A recent survey conducted among CSCMP members turned up evidence of an important shift in supply chain design.

A few months ago, I was talking to Gartner analyst Dwight Klappich, who often advises clients on software applications. During our chat, he mentioned that some major corporations had been contacting him about software for supply chain network design, leading him to speculate that they were beginning to reexamine their sourcing methods and strategies.

That chance conversation got us wondering whether a shift in sourcing strategy was under way. To find out if his theory was correct, we developed an online questionnaire on that topic and invited CSCMP members to fill it out. Nearly three-dozen CSCMP members responded to our survey, and we sincerely thank those of you who took part.


The results of that survey, which we present on Page 16 of this issue, turned up evidence of an important shift in supply chain design. It's a change that has the potential to be so significant that I can't help comparing it to plate tectonics, the geological shift of huge landmasses.

What the survey results showed was that companies are indeed rethinking where and how they source materials and products. In fact, nearly half of the respondents said that they were considering moving some of their supply base closer to their home country.

The survey results also suggested that chief executive officers and chief financial officers are heeding supply chain executives' arguments that supply decisions should not be made simply on the basis of low labor costs. When it comes to selecting suppliers, what matters now is calculating total supply chain costs —the expenses of procurement, manufacturing, distribution, and more.

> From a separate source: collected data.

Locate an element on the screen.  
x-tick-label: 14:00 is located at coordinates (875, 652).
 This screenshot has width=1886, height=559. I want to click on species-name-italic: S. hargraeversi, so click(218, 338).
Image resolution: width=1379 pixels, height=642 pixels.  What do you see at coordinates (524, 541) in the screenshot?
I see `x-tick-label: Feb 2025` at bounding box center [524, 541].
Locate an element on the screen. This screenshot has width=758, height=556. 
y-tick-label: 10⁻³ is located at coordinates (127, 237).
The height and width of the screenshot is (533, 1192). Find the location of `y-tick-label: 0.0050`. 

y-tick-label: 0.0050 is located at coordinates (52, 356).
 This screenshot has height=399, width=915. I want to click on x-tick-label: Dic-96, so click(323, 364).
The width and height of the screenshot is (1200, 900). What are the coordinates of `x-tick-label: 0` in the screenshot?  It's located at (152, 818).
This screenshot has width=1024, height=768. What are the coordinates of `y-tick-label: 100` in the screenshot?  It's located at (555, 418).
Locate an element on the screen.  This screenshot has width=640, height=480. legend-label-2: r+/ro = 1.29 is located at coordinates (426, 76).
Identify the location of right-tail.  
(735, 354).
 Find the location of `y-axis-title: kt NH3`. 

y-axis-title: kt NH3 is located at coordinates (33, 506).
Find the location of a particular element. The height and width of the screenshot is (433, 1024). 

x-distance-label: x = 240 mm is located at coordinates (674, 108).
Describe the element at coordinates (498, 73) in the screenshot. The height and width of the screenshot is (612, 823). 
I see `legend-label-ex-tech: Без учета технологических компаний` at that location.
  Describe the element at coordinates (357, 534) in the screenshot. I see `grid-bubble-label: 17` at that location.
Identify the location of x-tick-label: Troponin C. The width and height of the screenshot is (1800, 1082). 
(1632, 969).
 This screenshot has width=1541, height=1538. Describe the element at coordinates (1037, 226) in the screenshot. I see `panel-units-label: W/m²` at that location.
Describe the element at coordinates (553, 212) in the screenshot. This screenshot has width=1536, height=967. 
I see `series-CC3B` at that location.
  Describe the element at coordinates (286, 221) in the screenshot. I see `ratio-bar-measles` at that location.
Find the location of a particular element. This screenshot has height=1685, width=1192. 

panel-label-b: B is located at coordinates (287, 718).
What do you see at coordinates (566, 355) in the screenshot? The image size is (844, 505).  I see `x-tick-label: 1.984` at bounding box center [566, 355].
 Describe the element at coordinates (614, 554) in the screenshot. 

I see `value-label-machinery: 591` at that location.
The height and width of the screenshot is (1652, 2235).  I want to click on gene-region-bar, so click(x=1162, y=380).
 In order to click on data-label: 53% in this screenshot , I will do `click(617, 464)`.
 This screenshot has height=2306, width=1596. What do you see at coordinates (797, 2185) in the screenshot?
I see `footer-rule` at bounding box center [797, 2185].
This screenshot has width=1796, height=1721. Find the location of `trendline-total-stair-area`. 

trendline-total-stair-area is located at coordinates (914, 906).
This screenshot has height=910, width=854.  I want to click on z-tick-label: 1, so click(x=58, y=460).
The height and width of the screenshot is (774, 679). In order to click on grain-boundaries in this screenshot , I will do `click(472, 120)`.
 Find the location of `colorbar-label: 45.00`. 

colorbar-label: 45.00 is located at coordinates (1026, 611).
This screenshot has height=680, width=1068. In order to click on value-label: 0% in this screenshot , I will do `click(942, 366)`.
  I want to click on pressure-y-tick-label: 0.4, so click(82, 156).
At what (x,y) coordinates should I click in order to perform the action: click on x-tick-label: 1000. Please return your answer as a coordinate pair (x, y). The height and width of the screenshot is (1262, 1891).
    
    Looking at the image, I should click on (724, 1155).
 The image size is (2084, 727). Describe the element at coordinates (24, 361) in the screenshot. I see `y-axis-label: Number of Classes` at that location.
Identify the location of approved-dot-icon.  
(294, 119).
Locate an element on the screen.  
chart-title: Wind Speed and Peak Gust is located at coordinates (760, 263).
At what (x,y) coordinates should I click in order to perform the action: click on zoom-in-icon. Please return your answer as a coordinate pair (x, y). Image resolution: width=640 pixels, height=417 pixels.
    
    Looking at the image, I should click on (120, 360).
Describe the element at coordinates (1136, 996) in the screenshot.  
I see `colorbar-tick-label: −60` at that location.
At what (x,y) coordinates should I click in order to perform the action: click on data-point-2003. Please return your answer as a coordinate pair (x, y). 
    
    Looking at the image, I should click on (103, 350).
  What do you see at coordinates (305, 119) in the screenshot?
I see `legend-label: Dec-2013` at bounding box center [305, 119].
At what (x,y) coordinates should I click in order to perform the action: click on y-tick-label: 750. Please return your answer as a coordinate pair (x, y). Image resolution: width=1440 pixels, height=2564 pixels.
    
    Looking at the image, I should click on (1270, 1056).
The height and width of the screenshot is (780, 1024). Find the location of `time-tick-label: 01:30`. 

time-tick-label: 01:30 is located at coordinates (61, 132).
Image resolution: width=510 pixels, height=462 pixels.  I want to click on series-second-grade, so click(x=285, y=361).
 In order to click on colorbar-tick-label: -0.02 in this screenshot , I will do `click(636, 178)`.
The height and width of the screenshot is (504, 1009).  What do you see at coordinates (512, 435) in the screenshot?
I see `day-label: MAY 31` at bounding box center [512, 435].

Like it or not, we are a petroleum-based global economy, now and for the foreseeable future, at least until there's a viable alternative-energy breakthrough. That means supply chains will have to be reshaped to minimize the use of fossil fuels. One way to do that is to make products closer to the point of consumption. I expect that in the future, companies will set up regional theatres for supply chain operations, sourcing products in Asia for Asian markets, in Eastern Europe for Western European markets, and in South and Central America for North America.

One factor behind this change in supply chain thinking is the rise in energy prices. As I write this, the market price of a barrel of oil is nearing US $130. Whether that price stays where it is, goes higher, or falls, there's no doubt that petroleum will remain an expensive commodity.

Just like the earthquakes that result when tectonic plates shift on the Earth's outer shell, the development of regional supply chains could soon shake up corporate boardrooms and supply chain organizations worldwide.